I kept the dependency list almost empty on purpose. Swift and Go both ship strong standard libraries, so most of the time you reach for nothing. The whole app has exactly two third-party dependencies: a YAML parser and a TOML parser. That's the list. The internals have been re-architected a few times, which stayed painless because the dependency surface was almost nothing to break.
Which brings me back to the contradiction: a person who works on cloud AI built a no-cloud tool, with cloud AI. It's less of a contradiction than it looks. The AI is a tool, and it doesn't care what you ask it to make. The distinction that dissolves the rest is build-time versus runtime. The AI saw the source code. It never saw a user's clipboard. The shipped app contains no AI and phones nothing home, and this very website is generated in part from the same detector code that runs in the app.
Will it last?
Fair question for any small tool, and the answer is built into the design. Little Eye is standalone. Once installed, it doesn't contact the website or need it for anything. In normal use the app reaches the network in exactly two places, and both are deliberately built to carry no identity. The first is "Check for updates": an anonymous request that pulls the latest version number and may download a new disk image. It collects nothing about you. The second happens once, the moment you enter a license key — after the key is verified locally, the app sends a single activation ping so I can count roughly how many machines a license runs on. That ping carries a random token generated on first launch (it resets if you reinstall), plus the app and OS version. No name, no email, nothing tied to your hardware, and no IP address is ever stored. Both are best-effort: if you're offline or the server is down, nothing blocks and nothing breaks.

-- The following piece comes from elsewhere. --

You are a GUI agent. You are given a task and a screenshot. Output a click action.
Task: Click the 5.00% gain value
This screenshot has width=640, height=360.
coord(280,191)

So if I ever stop maintaining it, it keeps working for as long as macOS keeps supporting the frameworks it uses. My honest estimate of the real expiry date is SwiftUI's deprecation cycle, somewhere in the three-to-five-year range. For a tool you pay once for, that's a reasonable horizon.
Little Eye uncomplicates a handful of things and makes them fast: ping or traceroute a site that's gone dark, check whether a JWT has expired and what's inside it, look at where a domain comes from, confirm your DNS records say what you think they say. It's not a replacement for specialized tools. It's a fast first look — enough to tell you whether everything's fine, or whether it's time to dig deeper.